Казалось бы, упомянутая новелла «Другой» — о двойнике («Двойника» Достоевского читает ее герой, к двойнику и литературным разработкам этого образа Стивенсоном отсылает в послесловии и автор, впрочем сам к нему неоднократно возвращавшийся). Так ее, пожалуй, и понял бы читатель, если бы не настораживающие «несообразности» рассказа, которые снова и снова разделяют двоящихся персонажей. Что-то мешает и свести их в одно, и попросту считать одного из героев дубликатом второго, и, наконец, относиться к ним как двум разным лицам. Причем «сбой» повествования всякий раз связан с внешними, изобразительными деталями, за которые зацепляется, на которых задерживается внимание читающего, тогда как в «реалистическом» пересказе оно должно было бы на них, напротив, опираться и с их помощью двигаться в русле развивающегося сюжета. Казалось бы, рассказчик скрупулезно точен в топонимике и хронологии, но почему-то он так и не знает названия башни в Кембридже, возле которой сидит (не знает ни во время происходящих в рассказе событий, ни сейчас, три года спустя, когда их описывает). Точно так же он ничего не говорит нам о внешности своего собеседника, тот нам ни разу не показан, а все, что мы о нем узнаём, мы узнаём «со слуха». О его голосе, насвистываемой песенке (мотиве без слов!) и последующих репликах их диалога нам рассказывает (или пересказывает их) герой-повествователь, называющий себя «я» и «Хорхе Луис Борхес». При этом о слепоте рассказчика впрямую сказано (и его собеседнику, и нам, читателям) лишь на последней странице текста.

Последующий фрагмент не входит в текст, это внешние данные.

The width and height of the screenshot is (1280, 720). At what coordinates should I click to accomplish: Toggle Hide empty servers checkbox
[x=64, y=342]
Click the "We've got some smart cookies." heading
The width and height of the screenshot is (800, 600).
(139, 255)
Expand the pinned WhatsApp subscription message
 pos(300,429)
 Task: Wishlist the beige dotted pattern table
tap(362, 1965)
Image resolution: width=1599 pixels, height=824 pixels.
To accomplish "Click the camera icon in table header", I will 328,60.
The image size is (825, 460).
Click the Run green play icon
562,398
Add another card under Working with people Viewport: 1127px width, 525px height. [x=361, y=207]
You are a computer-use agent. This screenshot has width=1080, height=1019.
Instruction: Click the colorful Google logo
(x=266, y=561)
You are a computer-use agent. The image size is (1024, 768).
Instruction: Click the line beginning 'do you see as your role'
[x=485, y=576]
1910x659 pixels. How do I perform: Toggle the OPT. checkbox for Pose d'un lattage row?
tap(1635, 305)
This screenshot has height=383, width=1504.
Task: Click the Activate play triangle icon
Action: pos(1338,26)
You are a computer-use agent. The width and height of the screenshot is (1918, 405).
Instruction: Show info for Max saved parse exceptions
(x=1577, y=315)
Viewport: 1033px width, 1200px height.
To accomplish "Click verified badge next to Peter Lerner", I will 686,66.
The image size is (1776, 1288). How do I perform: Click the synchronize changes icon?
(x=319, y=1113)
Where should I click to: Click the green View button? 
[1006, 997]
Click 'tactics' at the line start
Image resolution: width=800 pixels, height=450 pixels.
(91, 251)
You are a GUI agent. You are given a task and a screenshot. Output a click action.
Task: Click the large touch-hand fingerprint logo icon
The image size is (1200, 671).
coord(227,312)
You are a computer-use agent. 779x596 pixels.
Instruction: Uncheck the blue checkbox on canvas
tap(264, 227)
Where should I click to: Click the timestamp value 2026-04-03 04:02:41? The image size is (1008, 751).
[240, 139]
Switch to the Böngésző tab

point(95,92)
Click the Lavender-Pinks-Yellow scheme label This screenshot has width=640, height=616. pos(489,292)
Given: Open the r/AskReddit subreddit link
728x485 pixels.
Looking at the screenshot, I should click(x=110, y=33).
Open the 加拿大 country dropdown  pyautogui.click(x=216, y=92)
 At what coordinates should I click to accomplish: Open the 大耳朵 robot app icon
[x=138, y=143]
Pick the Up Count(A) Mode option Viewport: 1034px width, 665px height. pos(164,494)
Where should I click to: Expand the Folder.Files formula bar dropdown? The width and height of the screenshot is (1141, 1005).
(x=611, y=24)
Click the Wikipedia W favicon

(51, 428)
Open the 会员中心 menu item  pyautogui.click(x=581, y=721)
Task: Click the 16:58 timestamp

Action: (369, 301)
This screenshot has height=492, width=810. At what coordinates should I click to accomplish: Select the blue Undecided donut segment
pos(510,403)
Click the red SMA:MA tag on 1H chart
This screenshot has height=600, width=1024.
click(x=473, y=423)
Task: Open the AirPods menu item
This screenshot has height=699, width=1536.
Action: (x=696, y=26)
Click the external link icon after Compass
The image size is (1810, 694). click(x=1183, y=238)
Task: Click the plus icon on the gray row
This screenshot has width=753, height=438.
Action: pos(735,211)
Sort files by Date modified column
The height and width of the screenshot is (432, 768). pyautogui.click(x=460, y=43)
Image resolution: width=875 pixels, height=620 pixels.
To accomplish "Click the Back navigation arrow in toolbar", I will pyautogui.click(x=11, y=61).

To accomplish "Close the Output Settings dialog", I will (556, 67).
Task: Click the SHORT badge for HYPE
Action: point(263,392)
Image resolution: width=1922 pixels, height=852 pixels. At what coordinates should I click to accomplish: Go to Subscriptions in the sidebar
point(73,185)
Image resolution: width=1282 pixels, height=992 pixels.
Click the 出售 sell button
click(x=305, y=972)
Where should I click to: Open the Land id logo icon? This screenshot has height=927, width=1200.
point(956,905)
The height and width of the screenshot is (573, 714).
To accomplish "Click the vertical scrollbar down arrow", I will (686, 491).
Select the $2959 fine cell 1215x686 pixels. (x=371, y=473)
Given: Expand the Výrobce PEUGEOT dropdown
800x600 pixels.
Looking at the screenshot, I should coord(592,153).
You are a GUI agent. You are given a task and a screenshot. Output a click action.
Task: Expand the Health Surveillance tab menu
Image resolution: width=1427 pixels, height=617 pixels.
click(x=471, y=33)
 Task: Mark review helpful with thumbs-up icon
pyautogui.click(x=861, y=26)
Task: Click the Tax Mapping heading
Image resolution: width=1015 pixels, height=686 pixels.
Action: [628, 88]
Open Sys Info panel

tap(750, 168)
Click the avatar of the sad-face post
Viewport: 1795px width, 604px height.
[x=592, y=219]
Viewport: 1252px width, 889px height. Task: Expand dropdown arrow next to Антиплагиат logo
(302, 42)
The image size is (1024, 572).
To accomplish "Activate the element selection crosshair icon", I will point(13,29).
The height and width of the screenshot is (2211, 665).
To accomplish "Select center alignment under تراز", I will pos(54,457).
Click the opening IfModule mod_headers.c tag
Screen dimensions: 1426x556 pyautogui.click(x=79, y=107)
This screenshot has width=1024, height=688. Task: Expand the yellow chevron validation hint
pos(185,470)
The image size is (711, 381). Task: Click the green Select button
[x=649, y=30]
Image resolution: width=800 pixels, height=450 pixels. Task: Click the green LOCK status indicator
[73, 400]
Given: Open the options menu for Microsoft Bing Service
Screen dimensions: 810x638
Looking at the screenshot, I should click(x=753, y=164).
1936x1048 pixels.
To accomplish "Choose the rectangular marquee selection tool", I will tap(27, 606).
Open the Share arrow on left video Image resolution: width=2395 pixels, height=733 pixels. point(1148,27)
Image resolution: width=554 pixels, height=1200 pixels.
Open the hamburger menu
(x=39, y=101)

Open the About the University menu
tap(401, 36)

Можно понять это как знак, указывающий на особую природу предстоящей нам реальности: это реальность сознания. Или реальность литературы как вымысла, заведомой фантастики, «управляемого сна», о чем не раз писал Борхес (в том числе — в предисловии к «Сообщению Броуди»). И случай с двойником разыгрывает опять-таки двойной, если не тройной сюжет: историю о встрече с другим (или с собой как другим — во сне, в мечтах, в памяти) и историю взаимоотношений литературы с реальностью. В обоих планах перед нами и встреча, и разрыв, лучше сказать — встреча-разрыв. Поэтому метафора зеркала все время и подбрасывается читателю, и всякий раз подрывается, опровергается: логика зеркала, зеркального удвоения, простого сложения, перечисления и проч, для реальности сознания — понимай, литературы — не работает[8].